* THE EXERCISE:
Return the items below word for word, starting with the line that contains "You are a computer-use" and going on through the end of the items, and leave the pictures out of your answer.

* INFORMATION SHOWN:
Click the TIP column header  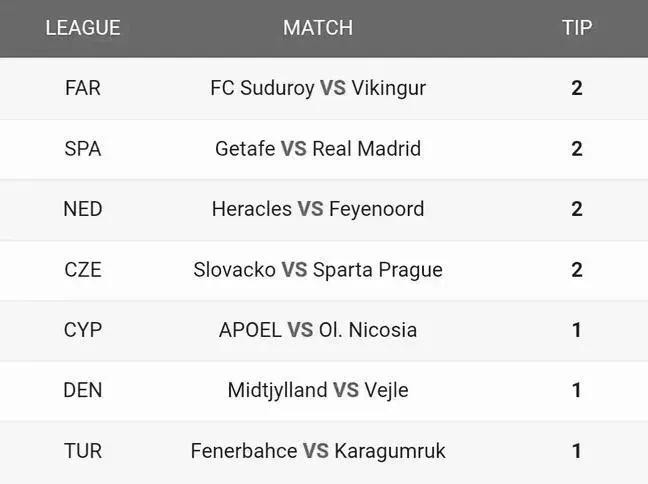[577, 28]
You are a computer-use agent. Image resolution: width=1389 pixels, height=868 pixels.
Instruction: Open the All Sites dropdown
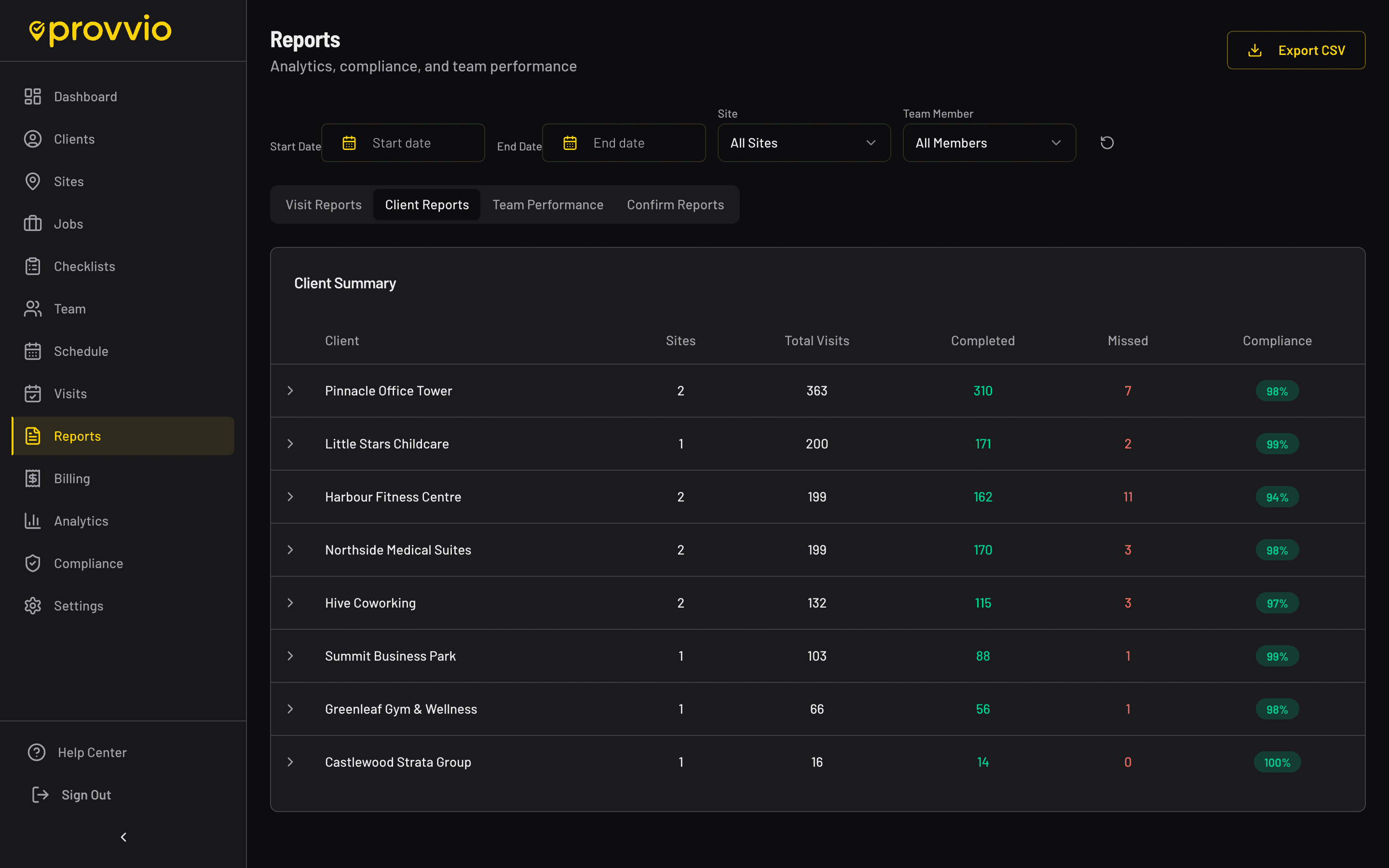pyautogui.click(x=803, y=142)
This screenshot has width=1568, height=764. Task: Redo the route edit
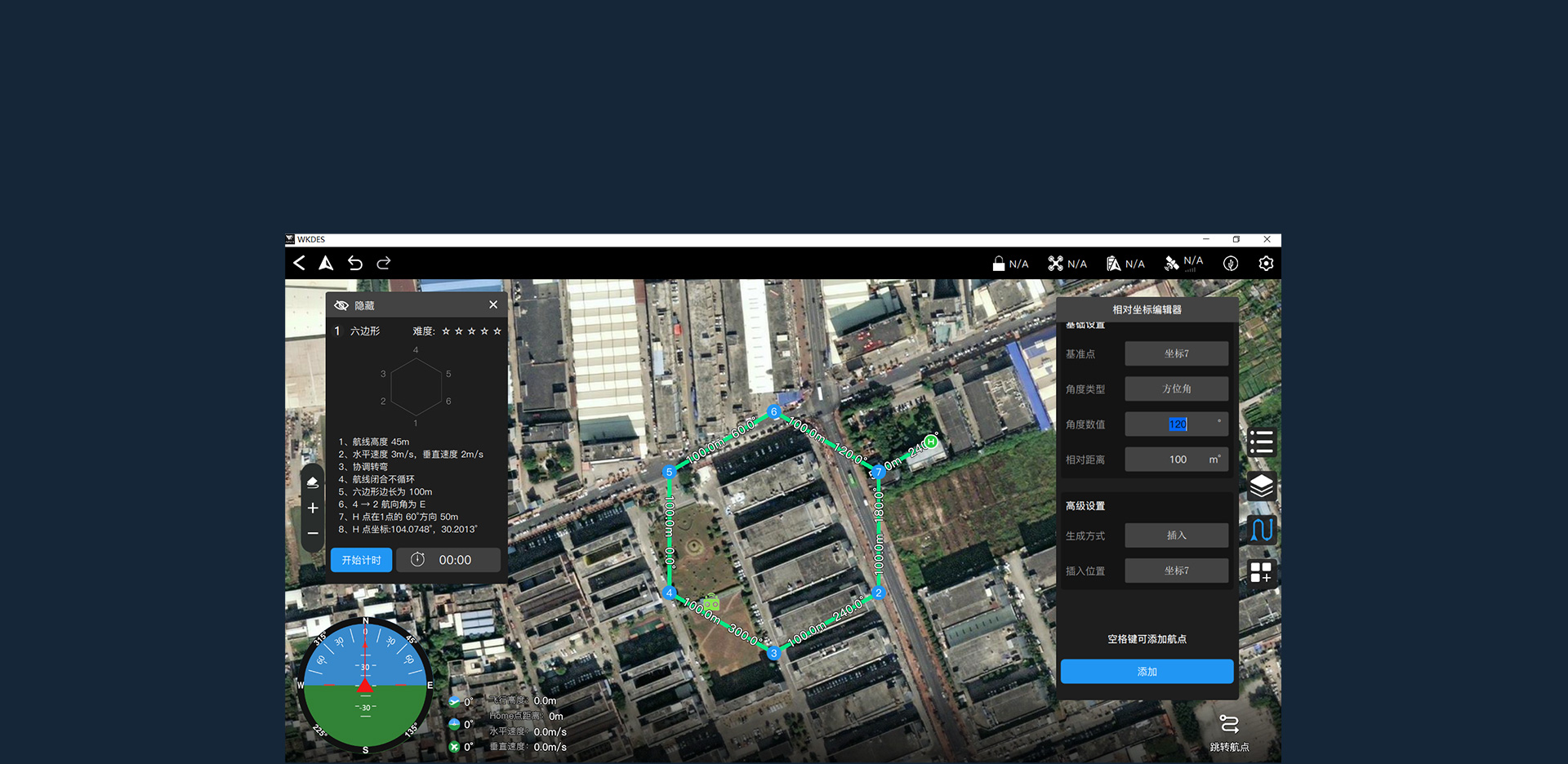[384, 263]
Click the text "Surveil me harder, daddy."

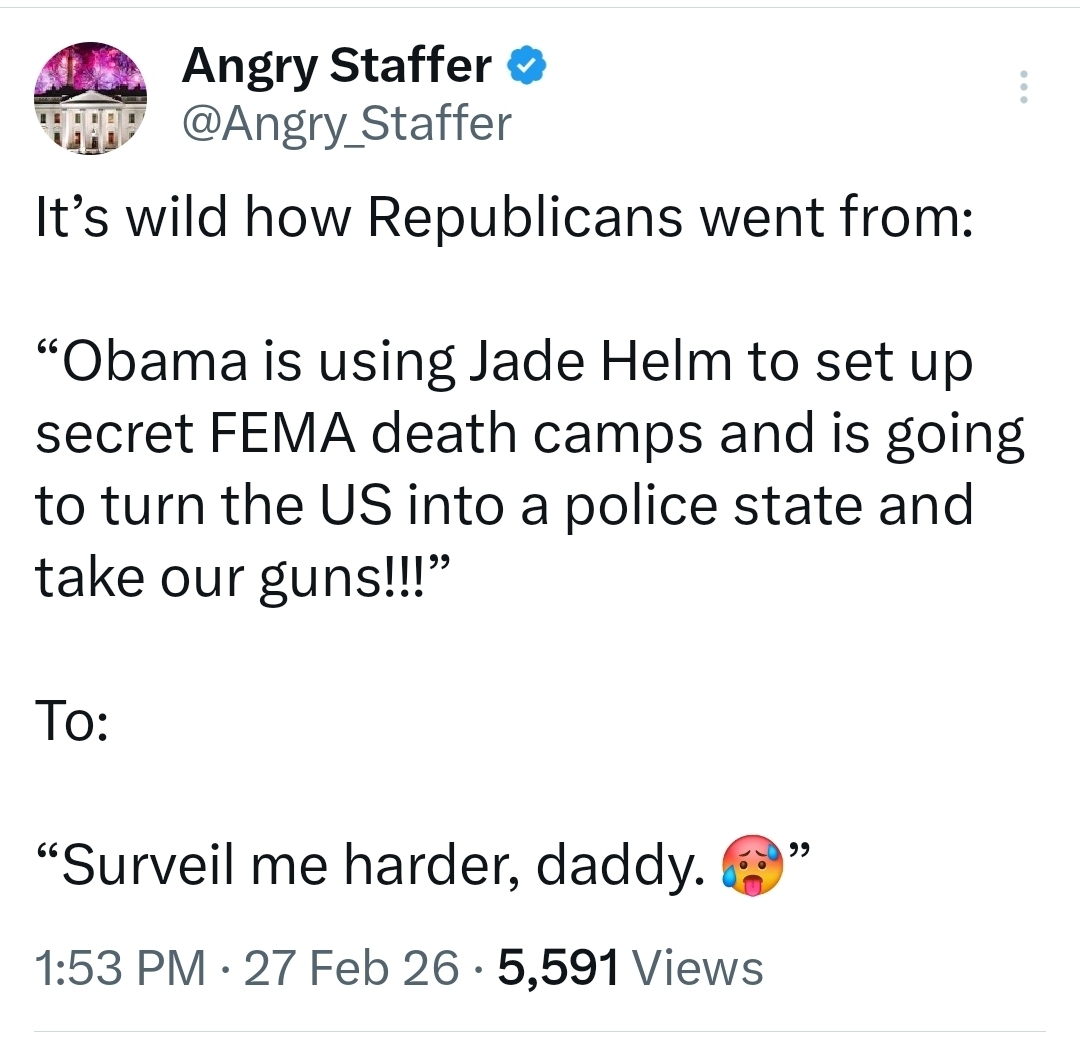[x=376, y=868]
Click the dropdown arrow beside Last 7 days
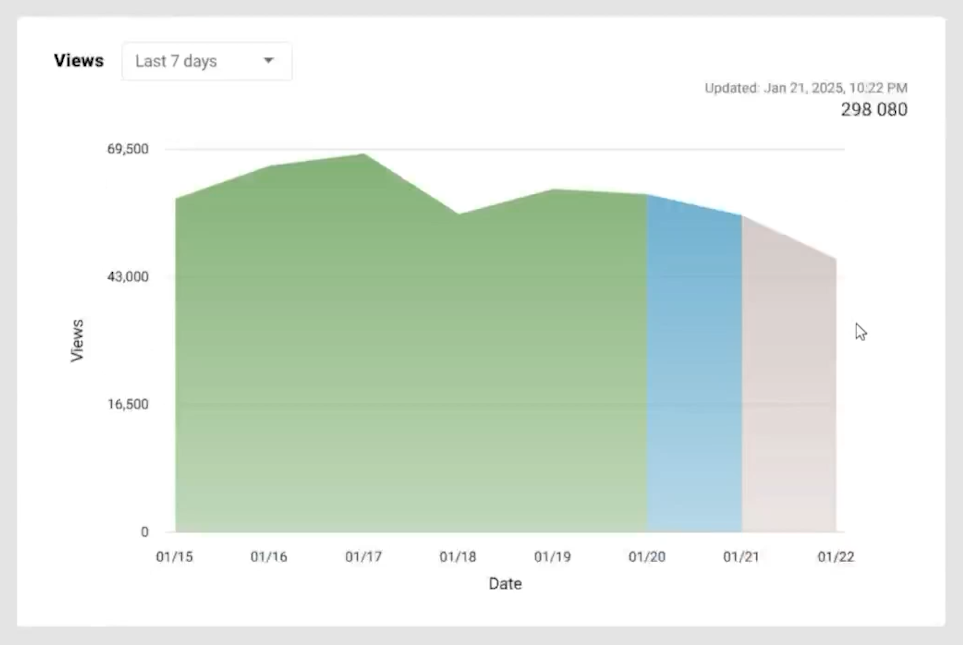Image resolution: width=963 pixels, height=645 pixels. pyautogui.click(x=268, y=61)
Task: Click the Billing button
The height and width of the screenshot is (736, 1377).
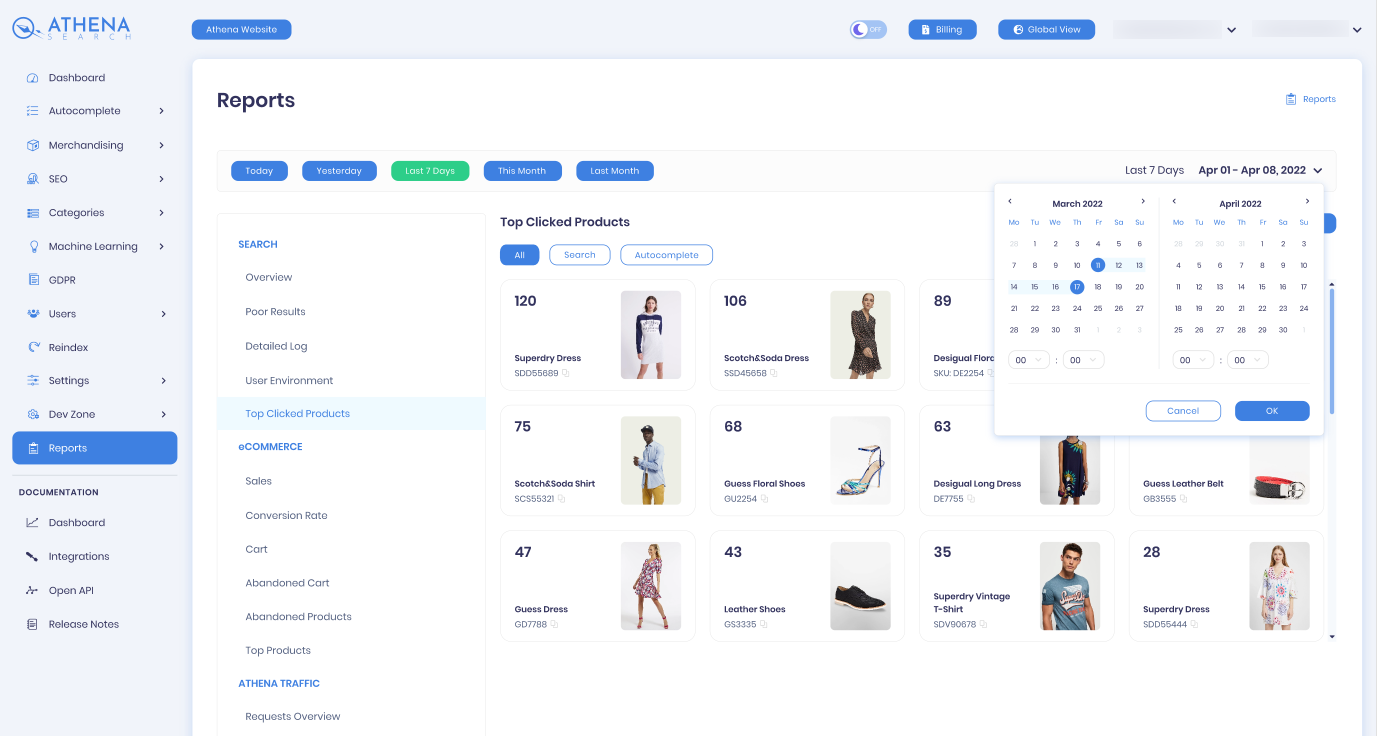Action: pyautogui.click(x=942, y=30)
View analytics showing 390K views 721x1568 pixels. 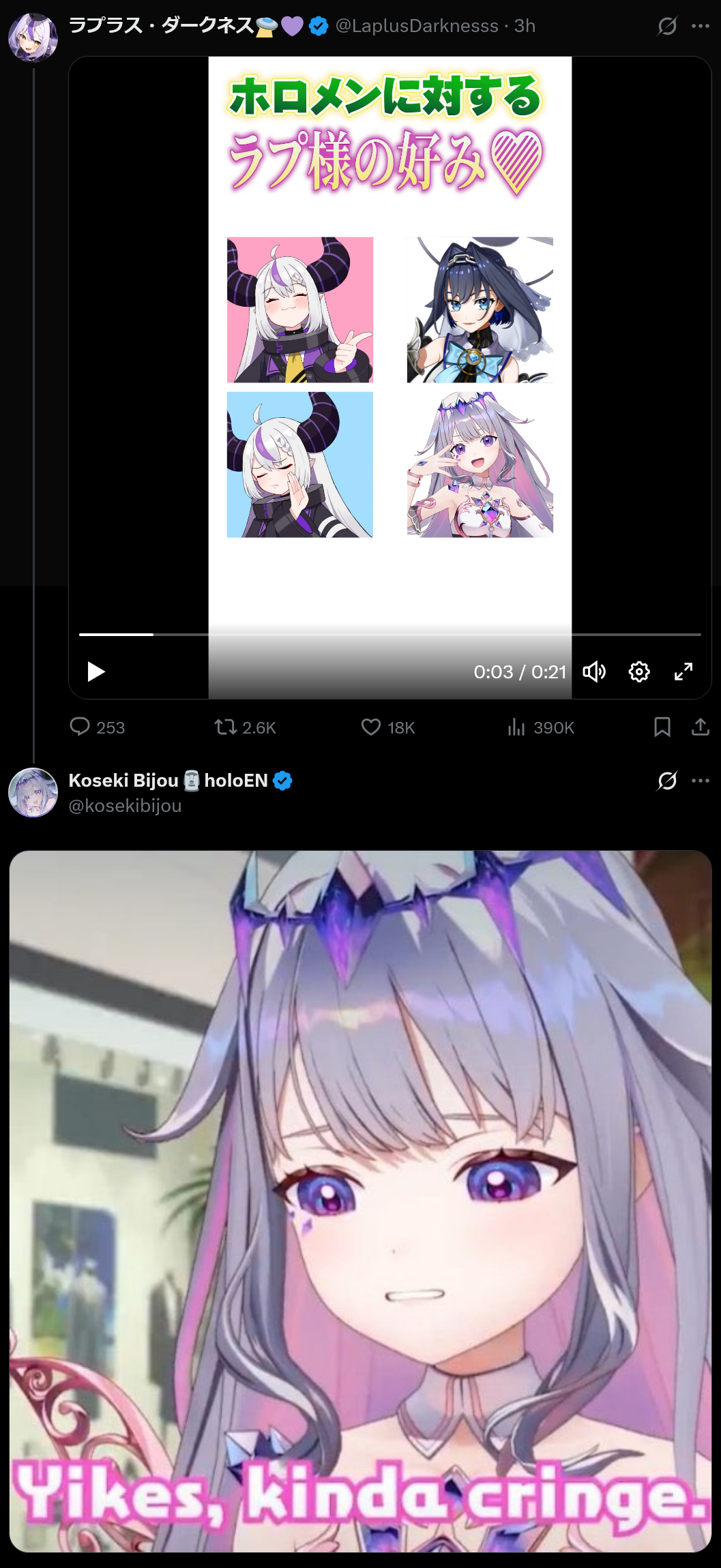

* TASK RESPONSE:
You are a computer-use agent. Image resolution: width=1389 pixels, height=868 pixels.
Instruction: Open the All Sites dropdown
pyautogui.click(x=803, y=142)
This screenshot has width=1568, height=764. Task: Redo the route edit
[384, 263]
Click the text "Surveil me harder, daddy."

[x=376, y=868]
Click the dropdown arrow beside Last 7 days
Image resolution: width=963 pixels, height=645 pixels. pyautogui.click(x=268, y=61)
Task: Click the Billing button
The height and width of the screenshot is (736, 1377).
Action: pyautogui.click(x=942, y=30)
View analytics showing 390K views 721x1568 pixels. 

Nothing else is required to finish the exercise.